Bei COW-Table wird bei einem UPDATE die betroffene Datei komplett neu geschrieben.
Bei MOR-Table wird nichts „überschrieben“, sondern es werden neue Daten + Delete-Datei angelegt und die alten Dateien bleiben erhalten.

In [10]:
spark.sql("UPDATE local.schema.trips_cow SET passenger_count = passenger_count + 1")
spark.sql("UPDATE local.schema.trips_mor SET passenger_count = passenger_count + 1")

DataFrame[]

In [11]:
#spark.sql("SELECT * FROM local.schema.trips_cow").show()

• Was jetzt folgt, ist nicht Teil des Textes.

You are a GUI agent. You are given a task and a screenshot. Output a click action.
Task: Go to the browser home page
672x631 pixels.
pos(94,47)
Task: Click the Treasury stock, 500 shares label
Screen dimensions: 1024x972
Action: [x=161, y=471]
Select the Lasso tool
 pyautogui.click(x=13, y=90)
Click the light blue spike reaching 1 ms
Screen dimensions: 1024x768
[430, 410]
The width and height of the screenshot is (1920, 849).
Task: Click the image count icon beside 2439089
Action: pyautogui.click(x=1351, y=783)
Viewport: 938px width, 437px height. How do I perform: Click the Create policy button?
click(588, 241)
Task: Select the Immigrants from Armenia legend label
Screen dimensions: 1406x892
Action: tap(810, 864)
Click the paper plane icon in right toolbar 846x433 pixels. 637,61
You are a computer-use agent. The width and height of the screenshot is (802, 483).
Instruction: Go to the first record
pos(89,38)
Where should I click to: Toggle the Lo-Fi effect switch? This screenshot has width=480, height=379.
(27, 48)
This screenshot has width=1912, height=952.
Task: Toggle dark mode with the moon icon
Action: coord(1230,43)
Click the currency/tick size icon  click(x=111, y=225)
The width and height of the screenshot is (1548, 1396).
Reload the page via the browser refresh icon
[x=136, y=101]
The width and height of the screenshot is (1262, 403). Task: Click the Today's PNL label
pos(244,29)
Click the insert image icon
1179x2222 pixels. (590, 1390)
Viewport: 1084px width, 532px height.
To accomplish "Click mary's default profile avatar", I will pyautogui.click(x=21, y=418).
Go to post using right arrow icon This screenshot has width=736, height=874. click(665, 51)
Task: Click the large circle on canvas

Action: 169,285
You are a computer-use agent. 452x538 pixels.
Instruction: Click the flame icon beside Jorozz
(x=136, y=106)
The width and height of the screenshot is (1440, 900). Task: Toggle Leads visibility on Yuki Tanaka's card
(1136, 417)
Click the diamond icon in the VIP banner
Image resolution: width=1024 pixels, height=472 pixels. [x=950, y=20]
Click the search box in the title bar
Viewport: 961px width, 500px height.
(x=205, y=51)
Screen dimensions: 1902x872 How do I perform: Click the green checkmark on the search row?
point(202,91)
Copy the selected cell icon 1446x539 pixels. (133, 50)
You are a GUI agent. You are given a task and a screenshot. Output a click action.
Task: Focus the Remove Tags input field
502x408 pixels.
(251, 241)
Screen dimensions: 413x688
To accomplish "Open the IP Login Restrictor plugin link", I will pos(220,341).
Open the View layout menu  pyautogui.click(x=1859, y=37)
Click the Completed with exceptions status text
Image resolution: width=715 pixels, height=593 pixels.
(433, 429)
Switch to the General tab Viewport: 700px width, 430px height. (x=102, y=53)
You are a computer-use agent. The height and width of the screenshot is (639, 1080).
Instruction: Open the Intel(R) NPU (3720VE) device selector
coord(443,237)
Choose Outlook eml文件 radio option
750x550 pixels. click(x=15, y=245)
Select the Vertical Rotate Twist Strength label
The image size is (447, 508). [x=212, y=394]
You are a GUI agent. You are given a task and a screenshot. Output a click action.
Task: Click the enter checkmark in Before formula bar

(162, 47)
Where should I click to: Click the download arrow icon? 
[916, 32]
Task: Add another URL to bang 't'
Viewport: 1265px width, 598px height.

# Welche Dateien gehören zu welchen Snapshots?
spark.sql("""
  SELECT
    content,         -- 0 = Data, 1 = Position-Delete, 2 = Equality-Delete
    file_format,
    file_path,
    record_count
  FROM local.schema.trips_cow.files
  ORDER BY content, file_path
""").show(truncate=False)


+-------+-----------+----------------------------------------------------------------------------------------------------------+------------+
|content|file_format|file_path                                                                                                 |record_count|
+-------+-----------+----------------------------------------------------------------------------------------------------------+------------+
|0      |PARQUET    |spark-warehouse/iceberg/schema/trips_cow/data/00000-8-b4eeac2c-57fa-41f5-9567-4818fd707d9e-0-00001.parquet|5000        |
+-------+-----------+----------------------------------------------------------------------------------------------------------+------------+



In [12]:
#spark.sql("SELECT * FROM local.schema.trips_mor").show()

spark.sql("""
  SELECT
    content,         -- 0 = Data, 1 = Position-Delete, 2 = Equality-Delete
    file_format,
    file_path,
    record_count
  FROM local.schema.trips_mor.files
  ORDER BY content, file_path
""").show(truncate=False)

+-------+-----------+-----------------------------------------------------------------------------------------------------------------+------------+
|content|file_format|file_path                                                                                                        |record_count|
+-------+-----------+-----------------------------------------------------------------------------------------------------------------+------------+
|0      |PARQUET    |spark-warehouse/iceberg/schema/trips_mor/data/00000-10-15cf5e6d-9035-491b-98f7-38731f25179a-00001.parquet        |5000        |
|0      |PARQUET    |spark-warehouse/iceberg/schema/trips_mor/data/00000-2-84080325-ed0b-422a-afee-6b6df39bb8c0-0-00001.parquet       |2048        |
|0      |PARQUET    |spark-warehouse/iceberg/schema/trips_mor/data/00001-3-84080325-ed0b-422a-afee-6b6df39bb8c0-0-00001.parquet       |2952        |
|1      |PARQUET    |spark-warehouse/iceberg/schema/trips_mor/data/00000-10-15cf5e6d-9035-491b-98f7-38731f

Die beiden Dateien mit
2048 und 2952 Zeilen (zusammen 2048 + 2952 = 5000) sind die ursprünglichen Datenfiles vor dem UPDATE.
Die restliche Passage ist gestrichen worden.